Metode psikologi agama mengkaji perilaku beragama dan pengalaman beragama


dalam hubungannya dengan kondisi kejiwaan seseorang; bagaimana hubungan agama
dengan kondisi kejiwaan seseorang dalam berbagai peristiwa, seperti kematian, tertimpa
bencana dan sebagainya. Fenomena keagamaan seperti pelaksanaan ritus-ritus maupun
upacara-upacara keselamatan akan dapat dicermati dengan teliti melalui psikologi agama.

Setelah memperhatikan metode-metode tersebut, semuanya dapat digunakan


dalam penelitian agama. Dari sini dapat dipahami bahwa metodologi penelitian sosial dan
agama memiliki persamaan dan perbedaan. Karena itu, sebagaimana telah dikemukakan
di awal tadi bahwa sebuah penelitian disebut penelitian agama bukan karena metodenya,
melainkan karena objek kajiannya. Dengan demikian, letak persamaan dan perbedaan
antara penelitian agama dan penelitian sosial terdapat pada objeknya.

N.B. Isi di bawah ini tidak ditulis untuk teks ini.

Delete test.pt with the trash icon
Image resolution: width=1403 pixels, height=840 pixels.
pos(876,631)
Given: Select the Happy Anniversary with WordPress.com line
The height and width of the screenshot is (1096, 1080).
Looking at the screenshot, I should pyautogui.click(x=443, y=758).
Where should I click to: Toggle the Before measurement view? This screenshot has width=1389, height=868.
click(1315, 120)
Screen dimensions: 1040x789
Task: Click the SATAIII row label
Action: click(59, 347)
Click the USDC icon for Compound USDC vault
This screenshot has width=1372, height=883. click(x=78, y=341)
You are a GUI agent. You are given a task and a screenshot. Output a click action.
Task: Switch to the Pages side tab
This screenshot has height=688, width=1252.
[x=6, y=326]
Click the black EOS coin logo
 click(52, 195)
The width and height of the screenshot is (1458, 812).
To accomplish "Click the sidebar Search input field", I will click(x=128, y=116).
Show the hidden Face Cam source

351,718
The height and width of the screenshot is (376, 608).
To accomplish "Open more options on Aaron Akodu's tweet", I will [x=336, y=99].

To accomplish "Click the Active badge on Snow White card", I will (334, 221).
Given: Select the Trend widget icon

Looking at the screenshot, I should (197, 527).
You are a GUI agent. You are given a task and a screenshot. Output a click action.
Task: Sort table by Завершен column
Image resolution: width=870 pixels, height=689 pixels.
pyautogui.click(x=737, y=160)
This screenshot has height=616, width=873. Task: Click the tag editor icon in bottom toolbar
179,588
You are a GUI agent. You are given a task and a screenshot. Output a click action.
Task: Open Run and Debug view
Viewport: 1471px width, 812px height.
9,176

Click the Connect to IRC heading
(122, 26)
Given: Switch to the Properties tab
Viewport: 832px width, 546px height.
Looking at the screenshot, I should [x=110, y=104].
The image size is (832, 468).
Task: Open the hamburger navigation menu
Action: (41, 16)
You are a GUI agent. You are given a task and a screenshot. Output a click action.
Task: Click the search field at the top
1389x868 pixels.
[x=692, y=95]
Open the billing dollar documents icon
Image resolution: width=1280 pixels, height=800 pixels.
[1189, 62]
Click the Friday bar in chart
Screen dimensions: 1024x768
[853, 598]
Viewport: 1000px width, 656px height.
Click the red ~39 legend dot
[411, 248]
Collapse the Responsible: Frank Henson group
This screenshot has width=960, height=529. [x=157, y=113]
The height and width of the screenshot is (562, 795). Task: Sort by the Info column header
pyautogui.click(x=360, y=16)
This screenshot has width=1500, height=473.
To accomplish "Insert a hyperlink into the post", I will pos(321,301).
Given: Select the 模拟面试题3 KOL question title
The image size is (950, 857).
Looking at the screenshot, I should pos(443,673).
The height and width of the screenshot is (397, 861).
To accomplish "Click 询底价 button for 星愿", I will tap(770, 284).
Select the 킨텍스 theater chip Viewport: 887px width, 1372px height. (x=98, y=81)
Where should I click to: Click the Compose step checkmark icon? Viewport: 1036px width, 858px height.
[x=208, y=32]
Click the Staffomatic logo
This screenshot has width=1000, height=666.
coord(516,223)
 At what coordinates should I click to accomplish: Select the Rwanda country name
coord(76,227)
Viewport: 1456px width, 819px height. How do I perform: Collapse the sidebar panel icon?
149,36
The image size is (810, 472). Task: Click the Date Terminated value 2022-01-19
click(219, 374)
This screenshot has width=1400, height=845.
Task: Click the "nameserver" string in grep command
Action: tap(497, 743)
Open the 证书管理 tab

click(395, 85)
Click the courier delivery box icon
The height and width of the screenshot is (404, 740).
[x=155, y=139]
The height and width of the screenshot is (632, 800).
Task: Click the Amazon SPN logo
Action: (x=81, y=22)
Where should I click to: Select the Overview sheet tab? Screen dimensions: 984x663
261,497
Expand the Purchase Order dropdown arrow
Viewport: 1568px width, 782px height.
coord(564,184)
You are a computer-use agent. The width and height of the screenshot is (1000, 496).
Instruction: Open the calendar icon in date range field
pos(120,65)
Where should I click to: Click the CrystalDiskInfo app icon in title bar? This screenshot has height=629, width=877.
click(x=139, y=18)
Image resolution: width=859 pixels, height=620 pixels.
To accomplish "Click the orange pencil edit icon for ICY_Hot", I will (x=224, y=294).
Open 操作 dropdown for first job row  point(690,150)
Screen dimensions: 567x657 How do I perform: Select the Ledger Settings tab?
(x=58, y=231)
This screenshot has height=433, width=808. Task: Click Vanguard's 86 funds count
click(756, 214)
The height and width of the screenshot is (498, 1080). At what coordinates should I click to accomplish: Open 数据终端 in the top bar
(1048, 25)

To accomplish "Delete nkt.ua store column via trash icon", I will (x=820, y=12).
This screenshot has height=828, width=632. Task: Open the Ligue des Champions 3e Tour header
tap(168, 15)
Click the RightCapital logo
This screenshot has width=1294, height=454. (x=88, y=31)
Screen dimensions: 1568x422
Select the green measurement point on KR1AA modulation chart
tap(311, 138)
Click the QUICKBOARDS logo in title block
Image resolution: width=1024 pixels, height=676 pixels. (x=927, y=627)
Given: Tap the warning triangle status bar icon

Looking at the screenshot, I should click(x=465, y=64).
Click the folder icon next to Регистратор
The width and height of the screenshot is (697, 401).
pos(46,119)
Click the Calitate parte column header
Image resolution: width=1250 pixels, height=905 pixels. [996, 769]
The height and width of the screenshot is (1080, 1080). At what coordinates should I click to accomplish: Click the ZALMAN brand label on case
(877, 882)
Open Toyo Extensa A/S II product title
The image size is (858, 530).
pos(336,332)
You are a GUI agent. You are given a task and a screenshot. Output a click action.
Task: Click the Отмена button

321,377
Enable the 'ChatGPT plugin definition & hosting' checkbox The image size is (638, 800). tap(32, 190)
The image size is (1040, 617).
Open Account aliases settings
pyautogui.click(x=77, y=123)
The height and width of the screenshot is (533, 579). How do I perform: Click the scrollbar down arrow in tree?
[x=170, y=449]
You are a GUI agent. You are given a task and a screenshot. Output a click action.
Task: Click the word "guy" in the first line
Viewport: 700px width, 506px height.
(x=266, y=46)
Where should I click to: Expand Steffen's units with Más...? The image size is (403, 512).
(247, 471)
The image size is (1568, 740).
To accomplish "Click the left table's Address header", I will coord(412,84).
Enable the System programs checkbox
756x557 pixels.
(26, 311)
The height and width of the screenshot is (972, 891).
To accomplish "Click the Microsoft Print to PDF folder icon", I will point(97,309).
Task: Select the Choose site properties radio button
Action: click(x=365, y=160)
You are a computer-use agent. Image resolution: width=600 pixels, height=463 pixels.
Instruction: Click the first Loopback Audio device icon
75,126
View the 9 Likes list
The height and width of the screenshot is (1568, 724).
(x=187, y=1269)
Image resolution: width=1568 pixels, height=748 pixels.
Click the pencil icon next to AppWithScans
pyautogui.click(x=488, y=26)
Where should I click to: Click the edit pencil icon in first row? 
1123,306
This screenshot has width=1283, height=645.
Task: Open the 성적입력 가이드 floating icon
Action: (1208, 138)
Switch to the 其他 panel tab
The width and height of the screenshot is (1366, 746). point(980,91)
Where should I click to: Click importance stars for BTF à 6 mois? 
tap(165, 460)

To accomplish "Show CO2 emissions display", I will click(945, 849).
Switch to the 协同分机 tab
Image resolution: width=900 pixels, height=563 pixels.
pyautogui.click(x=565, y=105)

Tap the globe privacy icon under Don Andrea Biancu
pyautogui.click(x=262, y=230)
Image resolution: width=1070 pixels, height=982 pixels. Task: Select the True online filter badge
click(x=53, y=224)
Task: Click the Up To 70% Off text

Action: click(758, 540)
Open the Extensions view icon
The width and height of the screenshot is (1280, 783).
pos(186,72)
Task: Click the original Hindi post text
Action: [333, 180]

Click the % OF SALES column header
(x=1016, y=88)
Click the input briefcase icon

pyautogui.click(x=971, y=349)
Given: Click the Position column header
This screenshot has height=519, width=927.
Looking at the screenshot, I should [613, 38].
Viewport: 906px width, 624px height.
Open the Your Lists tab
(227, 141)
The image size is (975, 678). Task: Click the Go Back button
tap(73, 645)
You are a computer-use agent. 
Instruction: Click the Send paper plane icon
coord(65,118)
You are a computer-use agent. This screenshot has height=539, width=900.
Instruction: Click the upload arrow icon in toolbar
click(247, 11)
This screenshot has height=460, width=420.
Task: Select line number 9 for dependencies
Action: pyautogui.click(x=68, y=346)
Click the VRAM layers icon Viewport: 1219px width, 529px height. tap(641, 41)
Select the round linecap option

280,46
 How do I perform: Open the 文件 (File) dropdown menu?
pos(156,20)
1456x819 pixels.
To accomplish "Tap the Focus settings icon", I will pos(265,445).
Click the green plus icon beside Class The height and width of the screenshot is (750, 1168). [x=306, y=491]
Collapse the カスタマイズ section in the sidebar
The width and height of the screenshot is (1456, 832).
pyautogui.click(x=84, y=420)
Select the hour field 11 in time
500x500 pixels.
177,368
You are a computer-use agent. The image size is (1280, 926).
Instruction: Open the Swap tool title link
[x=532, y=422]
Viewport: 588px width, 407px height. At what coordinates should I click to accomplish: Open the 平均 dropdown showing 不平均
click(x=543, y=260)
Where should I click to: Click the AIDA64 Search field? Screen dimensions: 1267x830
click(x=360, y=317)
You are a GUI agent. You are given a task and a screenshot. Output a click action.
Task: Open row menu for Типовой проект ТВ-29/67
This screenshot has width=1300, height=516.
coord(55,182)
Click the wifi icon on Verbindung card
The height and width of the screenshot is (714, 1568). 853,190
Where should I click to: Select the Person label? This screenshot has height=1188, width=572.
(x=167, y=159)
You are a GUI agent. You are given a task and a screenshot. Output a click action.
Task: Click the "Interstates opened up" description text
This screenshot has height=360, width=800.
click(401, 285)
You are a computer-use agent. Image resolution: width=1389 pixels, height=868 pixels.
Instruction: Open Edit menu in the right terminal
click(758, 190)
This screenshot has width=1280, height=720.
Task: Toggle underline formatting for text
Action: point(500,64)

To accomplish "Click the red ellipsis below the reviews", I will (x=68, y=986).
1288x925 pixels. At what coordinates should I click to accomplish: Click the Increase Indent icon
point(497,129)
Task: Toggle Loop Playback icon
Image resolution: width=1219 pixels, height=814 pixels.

Dalam hal ini, objek penelitian agama terdiri dari dua kelompok: pertama, agama
sebagai norma yang lebih dominan watak teologisnya, kedua, agama sebagai fenomena
sosial yang bersifat historis. Dengan objek tersebut, berarti penelitian agama memiliki
dua pendekatan, yaitu normativitas dan historitas.